Carvana touts its delivery service as an integral part of how convenient online car buying can be. I mean, who wouldn’t want their vehicle literally dropped off at their door? But I don’t think customers want their vehicles dropped in the literal sense of the word. But as Motor1 reports, that’s exactly what happened with one Carvana customer.
The Carvana customer in question, one chrisdankers7 on TikTok, posted videos of the incident. In the first clip, chrisdankers7 is taking delivery of his Hyundai Genesis Coupe. Comments from the videos show that the car was purchased for $30,000. Some might think that’s a high amount for a car whose last production year was 2016 — until you learn that this example has just 10,000 miles on it.That doesn’t mean there aren’t any problems though. (I’ll get to that in a bit.)
Everything starts off normal, with the tow driver unloading the car. As the flatbed tilts back, however, you see the car start to roll while the tow operator makes sad attempts to stop the car from rolling off the flatbed, which hasn’t completely reached the ground. In the cringiest moment on the Internet this week, the bottom of the car slams on the edge of the flatbed before slamming into the ground.

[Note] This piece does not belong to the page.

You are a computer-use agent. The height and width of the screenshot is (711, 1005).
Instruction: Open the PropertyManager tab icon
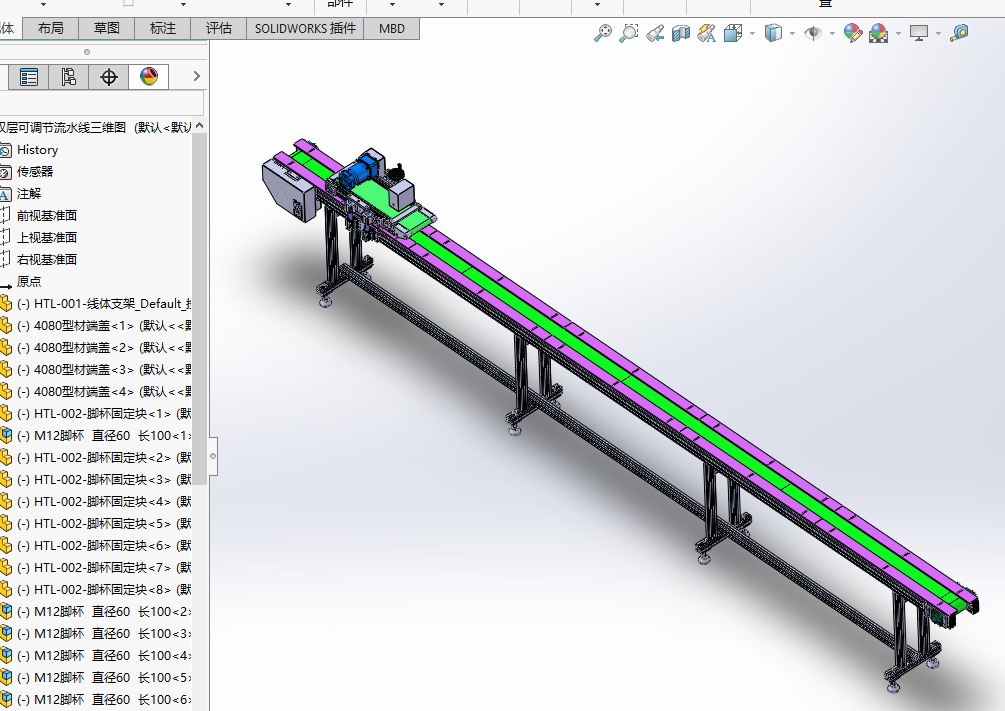29,77

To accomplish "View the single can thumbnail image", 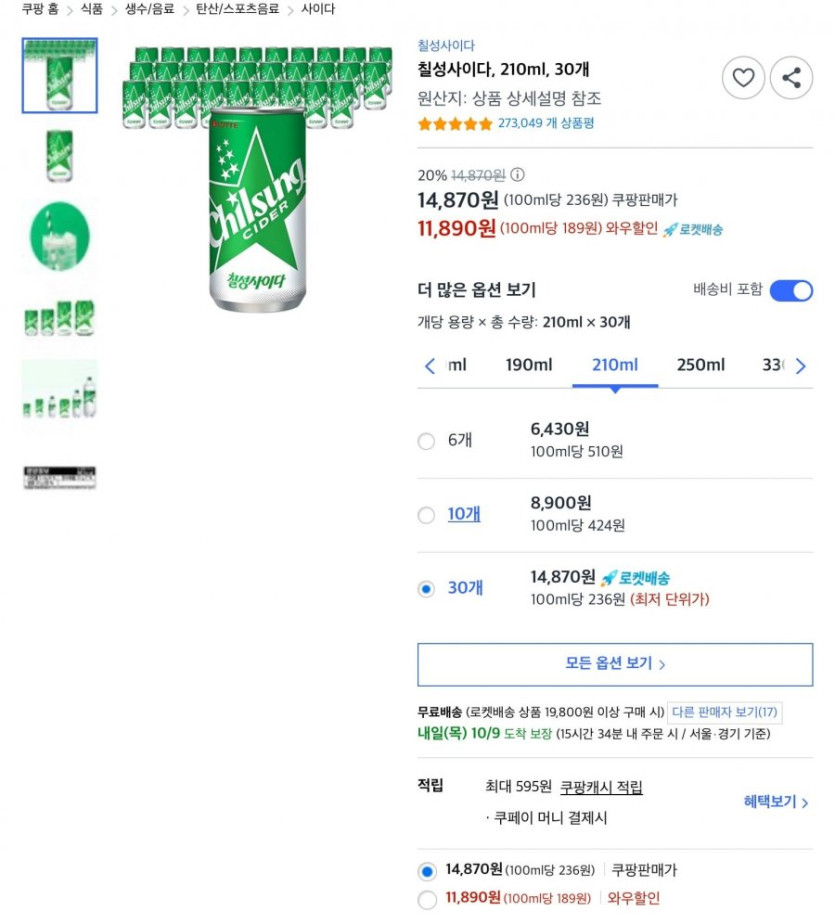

Like you, I have many questions. Mainly, why was this person in charge of operating a tow truck? It’s obvious they forgot to engage the parking brake. If you can’t remember to do a simple thing like that, you should find another profession. Rather than get rid of the car though, chrisdankers kept it. In a second series of videos posted on his page, he details the damage done to the vehicle. Interestingly, some of the issues the car has were issues that were supposed to be fixed before Carvana shipped the car. From Motor1:
…another clip (embedded below) takes us under the hood while a narrator talks about alleged issues ranging from coolant leaks to bad power steering fluid and replacement body panels that were supposed to be swapped prior to shipping. Through video comments, we learn the car reportedly had just 10,000 miles on it when he purchased it through Carvana. From the sounds of it, the poor car hasn’t had it very easy despite the low mileage.
As I’ve pointed out before, if you’re buying a car from Carvana — or anywhere else for that matter — do your due diligence and either visually inspect the car yourself or have a mechanic come with you to help you inspect it. While it sucks that the car was damaged while being unloaded, issues with a car with such low miles that were only found after he got the car home are a whole other issue. And with the resulting damage from the tow truck, this could turn into a mess that Carvana might drag their feet on making right.